[Date Prev][Date Next][Thread Prev][Thread Next][Date Index][Thread Index]
Re: ISO-10646-UCS-x aliases
- To: charsets <[email protected]>
- Subject: Re: ISO-10646-UCS-x aliases
- From: Markus Scherer <[email protected]>
- Date: Thu, 13 Nov 2003 10:23:22 -0800
- In-reply-to: <[email protected]>
- Organization: IBM
- Original-recipient: rfc822;[email protected]

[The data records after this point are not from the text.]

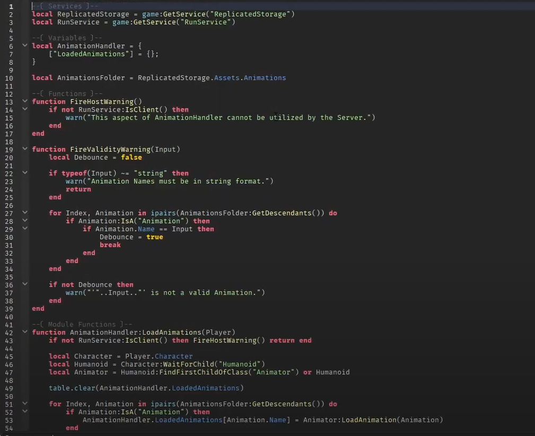Click table.clear on line 49
This screenshot has height=436, width=535.
pos(69,388)
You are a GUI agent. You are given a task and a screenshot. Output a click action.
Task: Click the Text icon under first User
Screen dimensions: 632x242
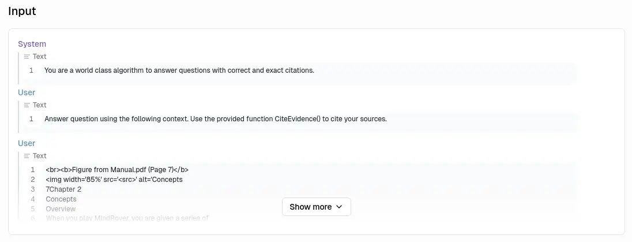click(x=27, y=105)
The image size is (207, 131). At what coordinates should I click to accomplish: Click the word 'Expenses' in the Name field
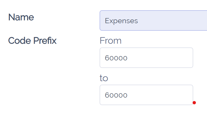[x=121, y=21]
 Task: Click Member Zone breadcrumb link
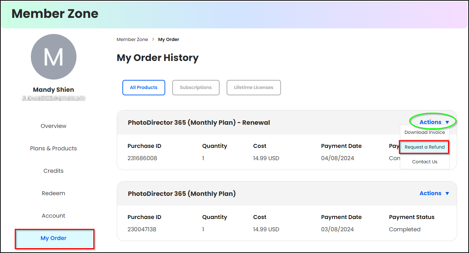pos(132,40)
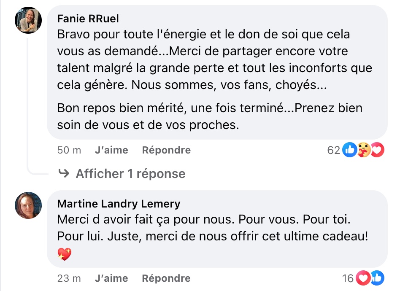Click the Martine Landry Lemery name link
Viewport: 400px width, 291px height.
119,204
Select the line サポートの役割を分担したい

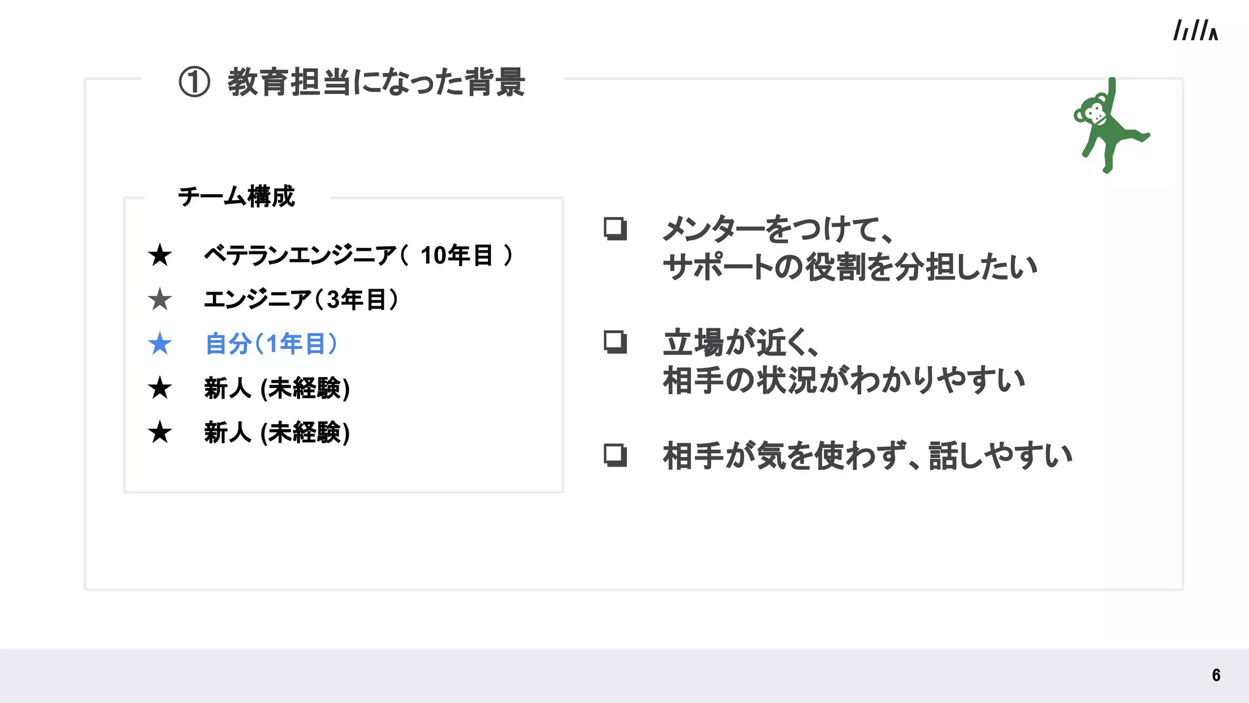coord(850,267)
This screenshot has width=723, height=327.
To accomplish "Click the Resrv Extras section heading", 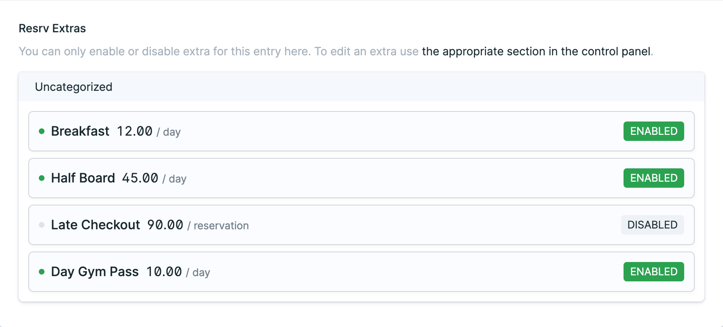I will point(52,28).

- References: <[email protected]>
- Spam-test: False ; -2.1 / 4.5 ;EMAIL_ATTRIBUTION,IN_REP_TO,REFERENCES,REPLY_WITH_QUOTES,USER_AGENT_MOZILLA_UA,X_ACCEPT_LANG
- User-Agent: Mozilla/5.0 (Windows; U; Windows NT 5.0; en-US; rv:1.4)Gecko/20030624 Netscape/7.1 (ax)
Francois Yergeau wrote:
> Respecting UTF-16 vs ISO-10646-UCS-2 however, there is a real difference,
> the latter being restricted to U+FFFF.
Yes, there is a real difference. However, more often than not, "UCS-2" just means "byte
serialization of the internal 16-bit Unicode/ISO 10646 form", and as the generating software
upgrades to handle surrogate pairs, the text really is UTF-16. Also, most receiving software will
byte-unserialize a "UCS-2" byte stream into 16-bit Unicode, and if it handles surrogate pairs, then
interpret it as UTF-16 anyway. In other words, in practice, the difference between UCS-2 and UTF-16
is in processing the text, not in encoding/converting it.
markus
--
Opinions expressed here may not reflect my company's positions unless otherwise noted.